You think to yourself "why would they admit people with really low scores and then inflate grades? That doesn't seem like educating people" but the answer is that they're responding to a crop with shrinking yield by expanding what they're willing to farm.
Hence all those bogus subjects and stuff which people are getting degrees in.
Classic case of short term vs long term incentives. Dumbing down the schools results in both an increase in enrollment due to the increase in eligible candidates and a decrease in enrollment due to decreasing the value of the credential. But the former is instant, and the latter takes a long time to develop as it takes quite a while for the reputation to catch up with reality on the ground.
So the university system has spent the last several decades basically consuming its most valuable asset (exclusivity) for short term growth. And it worked. For a while, at least. But now the long term effects are catching up with them and it has become apparent that the strategy is actually a doom loop:
lower standards to raise enrollment -> reduce value of credential -> less students enroll -> lower standards to raise enrollment
[dead]
[flagged]
I think we're dealing with garden variety snobbery here. A great school, like a great teacher, is a school that makes a difference in people's lives. If it takes people who could have worked in a factory and gives them a leg up to a better living, then we should celebrate that kind of school. The point of the article is that circumstances have changed in a way that undermines the ability of school like WKU to deliver this kind of possibility.

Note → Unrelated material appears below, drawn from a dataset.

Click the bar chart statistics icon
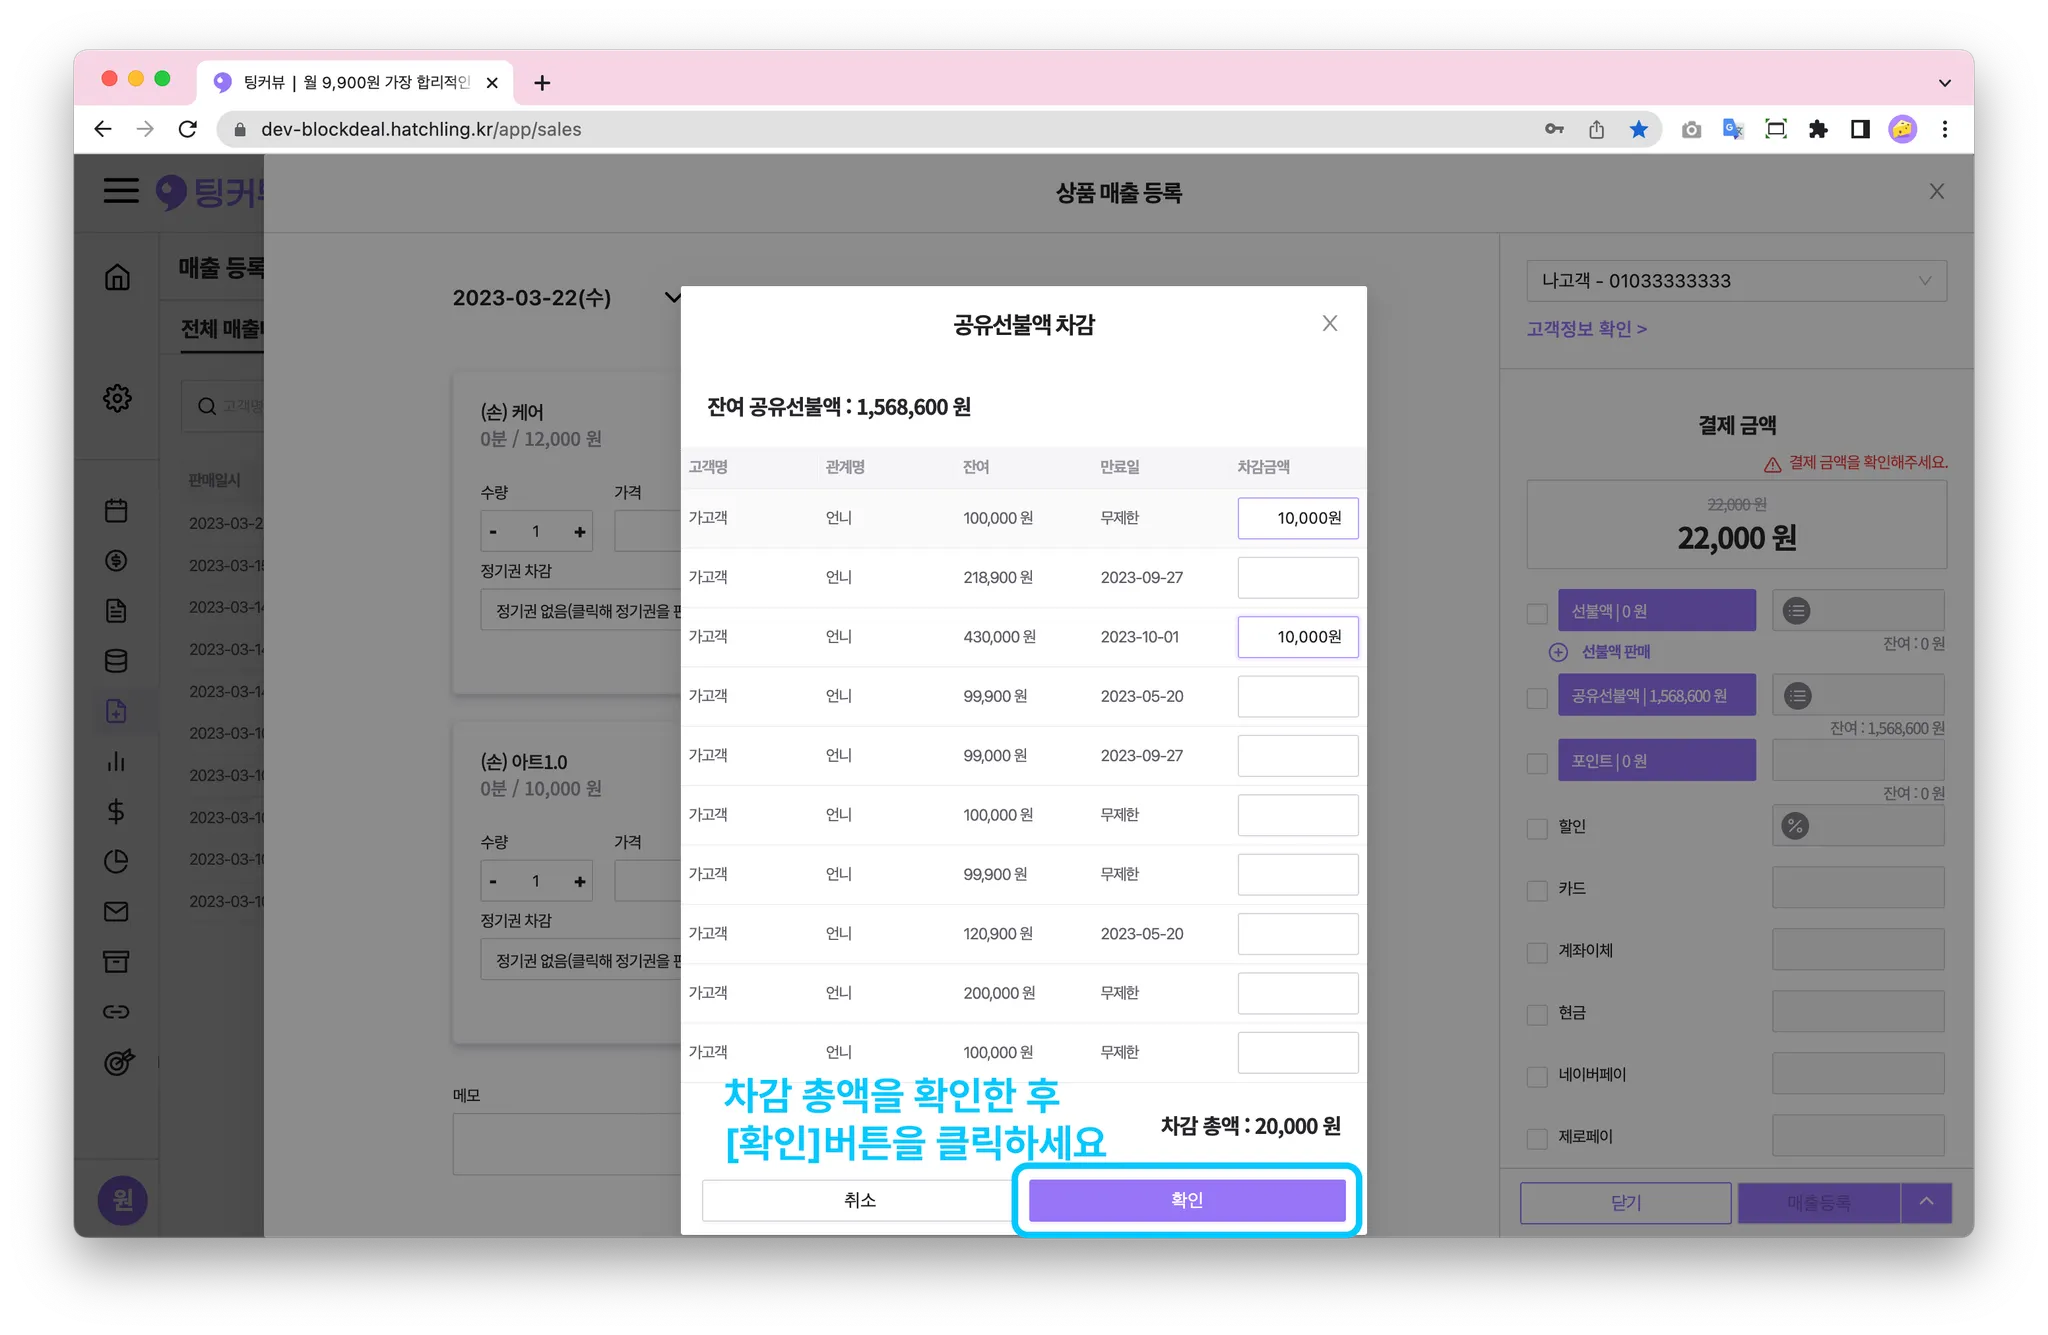Viewport: 2048px width, 1335px height. (x=116, y=762)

I agree & the same is true for local colleges but most people are more concerned w/ the perception of prestige that their degree will grant them than the quality of the books in the university/college library that can expand their intellectual horizon.

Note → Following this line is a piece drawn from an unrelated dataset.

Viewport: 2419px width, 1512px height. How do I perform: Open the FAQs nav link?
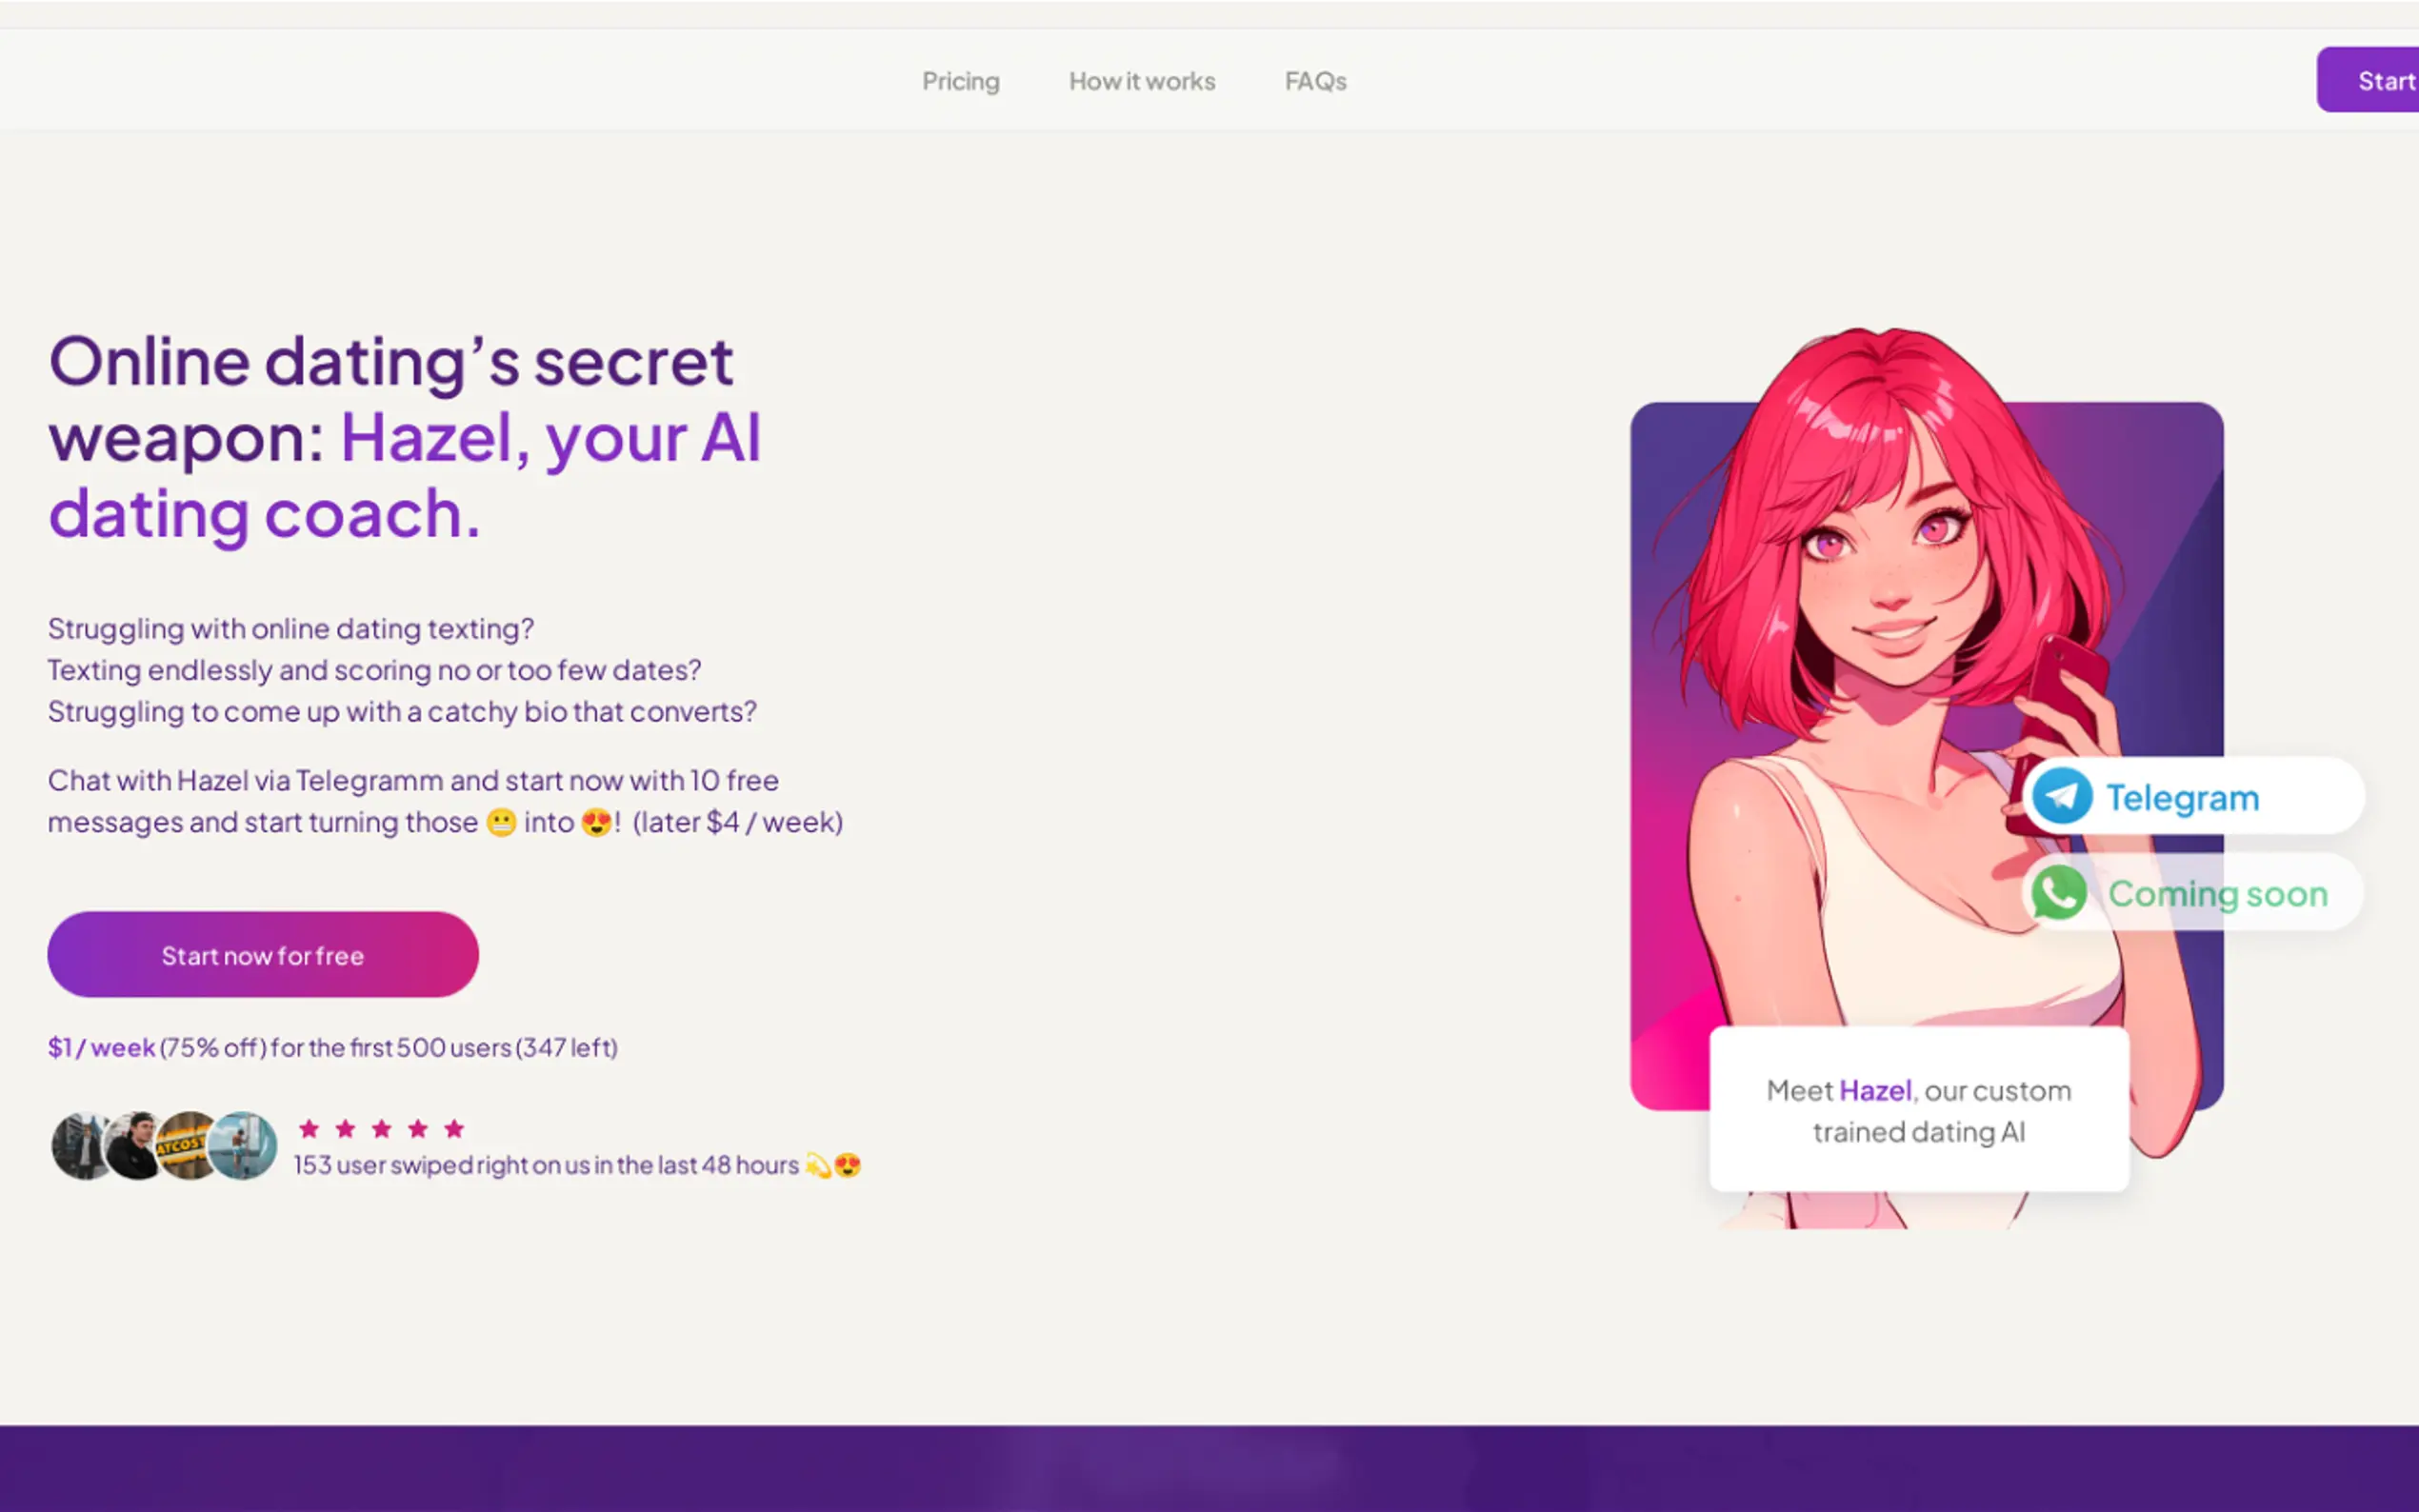point(1315,81)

Suppose that a school takes those people and fails to get half of them to graduation? Have they been given a leg up? Is that a "great" outcome?

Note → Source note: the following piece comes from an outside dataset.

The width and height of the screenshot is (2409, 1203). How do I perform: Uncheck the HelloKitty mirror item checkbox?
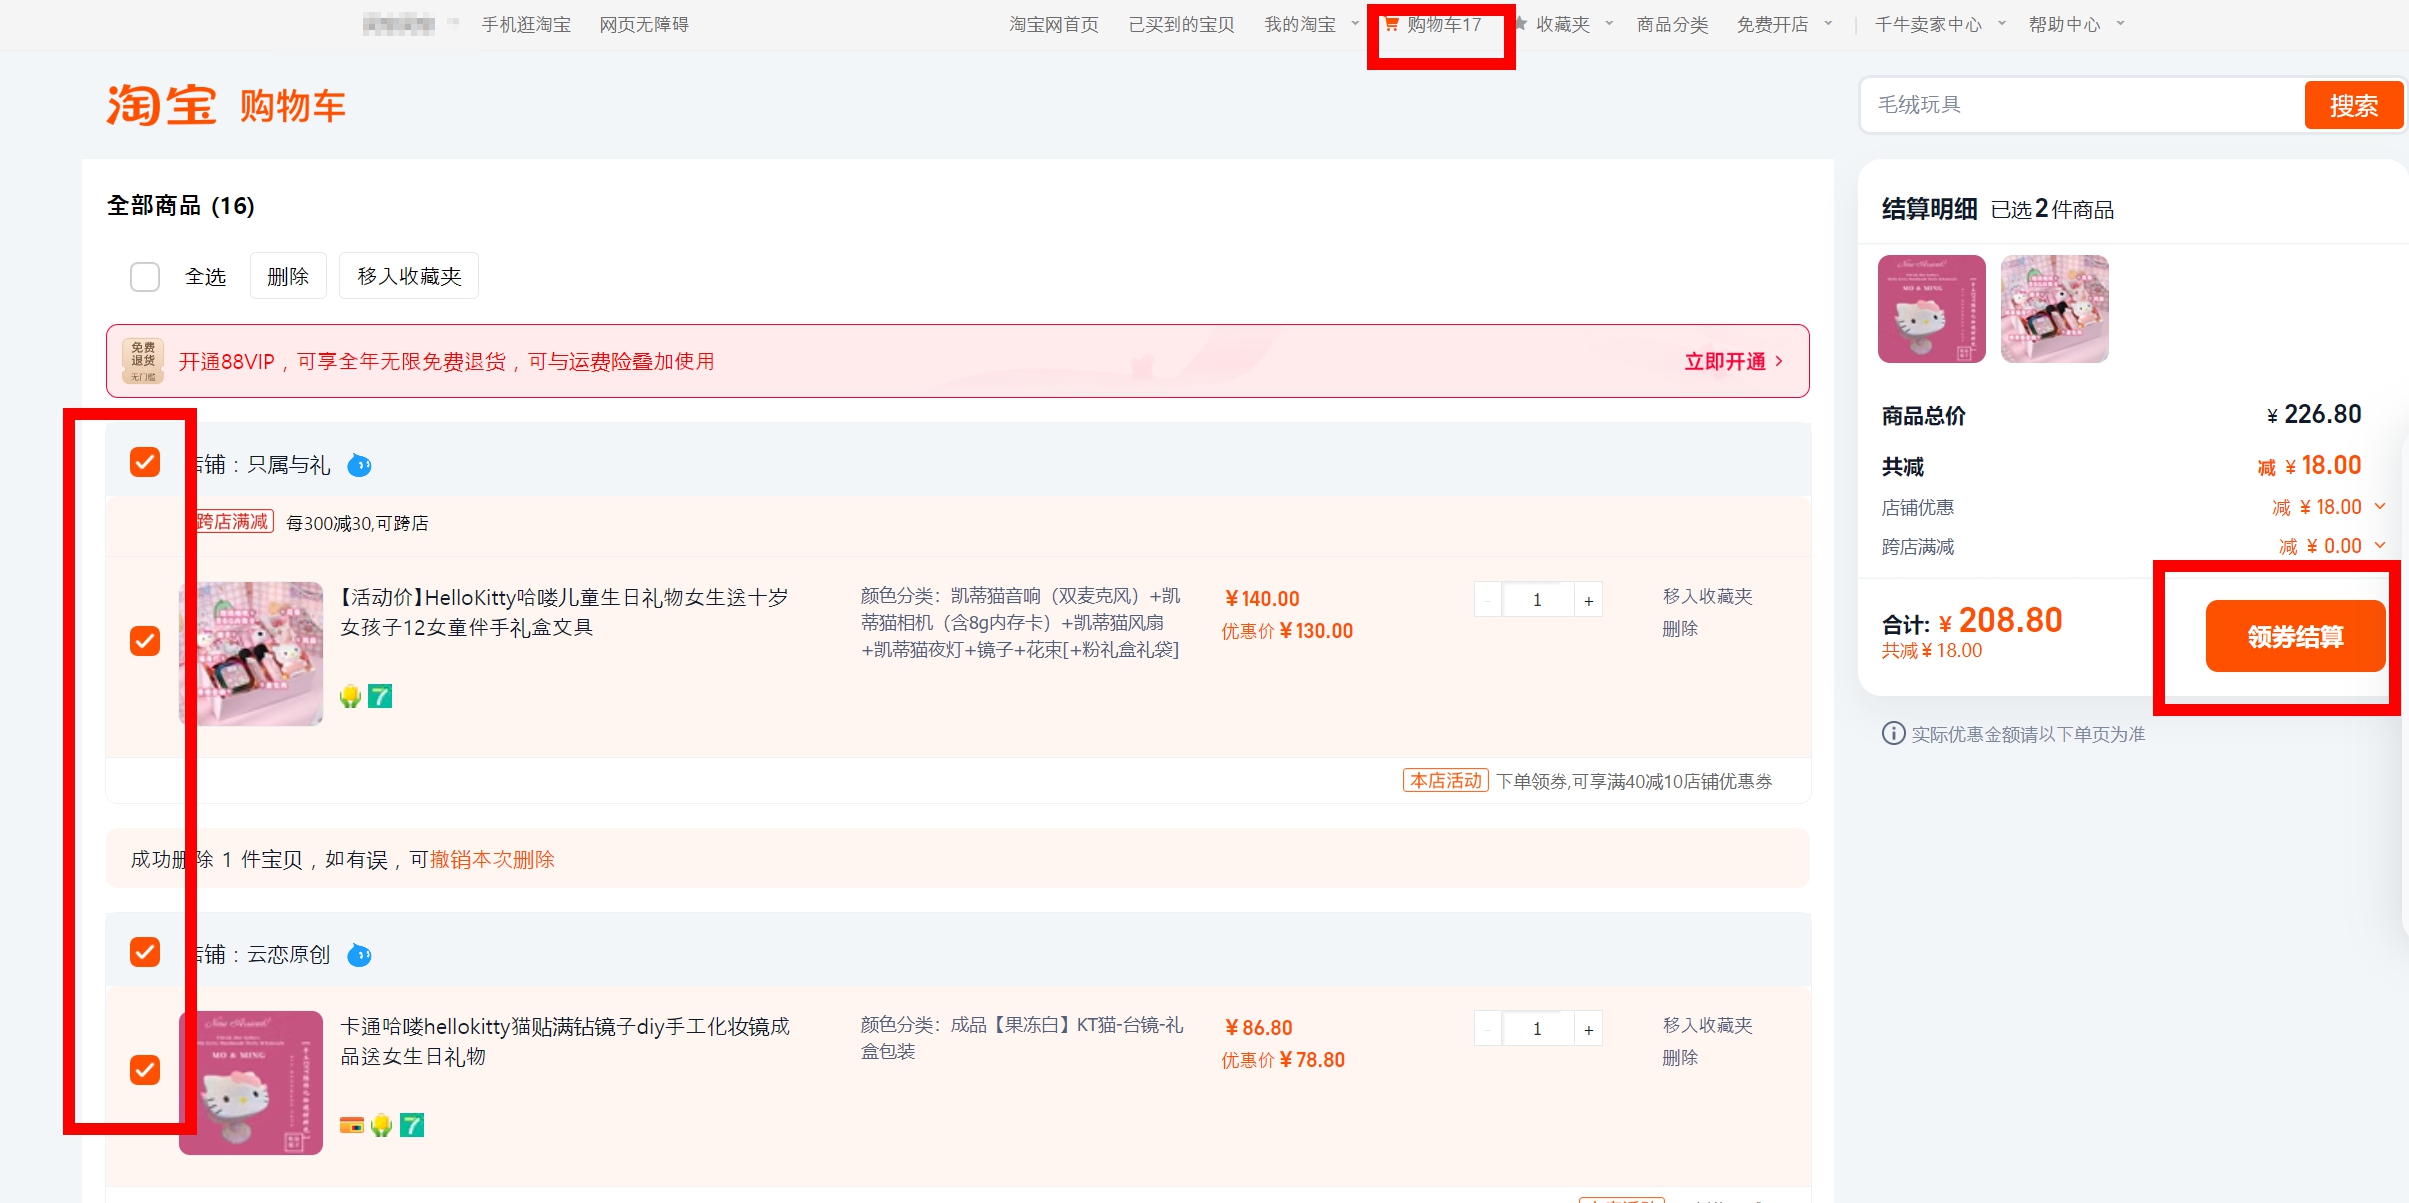[145, 1070]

Kyla Scanlon is speaking from personal experience. It can be a great school if you put in the effort. Will the market will reward that effort with a job? Maybe.
In my book a great school would likely have a low-ish acceptance rate. And so they could (even though they may not be happy about it) absorb some amount of declining applications by adjusting their acceptance bar. WKU's acceptance rate is like 95%. They're already taking ~everyone who applies. I question whether school quality truly plays no role at an institution which struggles to find a student they wouldn't admit.
A high acceptance rate isn't a problem. It represents distinct operational choices.
We've decided that a four-year degree is today's high-school diploma, so that means that you need to produce a lot of them. But you don't need a top tier research university to produce a stream of reasonably competent first-year teachers, engineers, feeders into medical and law programs, etc.
That can still be an excellent school. It doesn't have to deliver moonshots-- it has to serve its purpose.
Just because a school is highly selective doesn't mean that it produces a quality educational product or is serving the needs of its community. How many top schools are "selective" because they're mostly places for the children of the 1% to mingle before taking over Daddy's business? Are they going to be pushovers for grade inflation after asking for the cost of a condo for a semester's tuition?
If the mark of a great school were producing a lot of degrees, what would WKU's ~50% graduation rate mean?
Some people, when encountering a queue, will take the position at the end of the queue. They trust there wouldn’t be a queue if the reward weren’t worth the wait.
Why is rejecting prospective students something you expect a great school to do?
I would expect a great school to be appealing to potential students, and therefore attract a lot of them. I would also expect a great school to have high academic standards that not all applicants meet.
It's a good thing you told us all that otherwise we wouldn't know which schools were "good" & which ones were "bad".
I would say its the applicants who seem to know which ones are good.